Group gets around Touch ID by faking fingerprints


First, the fingerprint of the enroled user is photographed with 2400 dpi resolution. The resulting image is then cleaned up, inverted and laser printed with 1200 dpi onto transparent sheet with a thick toner setting. Finally, pink latex milk or white woodglue is smeared into the pattern created by the toner onto the transparent sheet. After it cures, the thin latex sheet is lifted from the sheet, breathed on to make it a tiny bit moist and then placed onto the sensor to unlock the phone. This process has been used with minor refinements and variations against the vast majority of fingerprint sensors on the market.

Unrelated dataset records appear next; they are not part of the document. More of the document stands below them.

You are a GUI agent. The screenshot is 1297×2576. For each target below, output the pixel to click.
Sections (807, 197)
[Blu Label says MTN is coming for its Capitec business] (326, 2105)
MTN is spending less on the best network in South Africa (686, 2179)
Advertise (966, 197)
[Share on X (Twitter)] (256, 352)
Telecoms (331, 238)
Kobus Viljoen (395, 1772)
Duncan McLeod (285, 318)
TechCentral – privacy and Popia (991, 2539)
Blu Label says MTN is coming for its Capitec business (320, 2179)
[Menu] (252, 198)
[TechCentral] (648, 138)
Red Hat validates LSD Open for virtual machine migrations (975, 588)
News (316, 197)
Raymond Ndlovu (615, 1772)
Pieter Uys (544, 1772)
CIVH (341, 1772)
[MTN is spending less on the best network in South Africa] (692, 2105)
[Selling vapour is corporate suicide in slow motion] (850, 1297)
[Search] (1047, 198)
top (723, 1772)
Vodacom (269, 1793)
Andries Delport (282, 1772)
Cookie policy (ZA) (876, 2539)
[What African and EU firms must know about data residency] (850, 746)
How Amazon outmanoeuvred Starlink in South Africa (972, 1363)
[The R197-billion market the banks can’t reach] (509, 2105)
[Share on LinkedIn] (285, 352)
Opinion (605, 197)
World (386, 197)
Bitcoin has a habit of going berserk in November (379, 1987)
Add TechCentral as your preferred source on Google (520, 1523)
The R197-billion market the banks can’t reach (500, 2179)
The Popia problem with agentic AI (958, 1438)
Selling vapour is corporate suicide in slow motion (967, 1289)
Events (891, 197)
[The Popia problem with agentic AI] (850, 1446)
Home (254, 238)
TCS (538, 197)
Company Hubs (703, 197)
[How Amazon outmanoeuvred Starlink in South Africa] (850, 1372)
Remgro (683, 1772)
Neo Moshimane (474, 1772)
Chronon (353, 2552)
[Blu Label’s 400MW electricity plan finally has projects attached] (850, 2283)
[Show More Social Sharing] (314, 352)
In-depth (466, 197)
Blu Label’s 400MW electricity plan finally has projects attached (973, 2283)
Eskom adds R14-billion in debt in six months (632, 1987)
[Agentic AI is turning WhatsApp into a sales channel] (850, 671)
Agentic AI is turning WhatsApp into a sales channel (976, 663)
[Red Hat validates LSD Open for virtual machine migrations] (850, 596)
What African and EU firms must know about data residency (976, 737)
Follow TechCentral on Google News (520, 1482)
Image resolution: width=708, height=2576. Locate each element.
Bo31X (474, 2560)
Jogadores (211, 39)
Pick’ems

Piece of cake, right? Context is important. While yes you can recreate a fingerprint, you still need to obtain that fingerprint. Which means you need physical access to the owner plus obtain the device. And of course successfully go through this process. Compare that to a simple four digit PIN and I'm not sure it's that big of security concern. If security is a top priority, a complex PIN should be used regardless.

When the Touch ID is defeated at a technical level, such as accessing the stored data or otherwise bypassed without mimicking a fingerprint, that will be news. I think the real advantage of Touch ID is not to be undefeatable security, but bringing basic security to the masses. Because it works so well and so easily, people who ordinarily have no PIN lock will now lock their devices.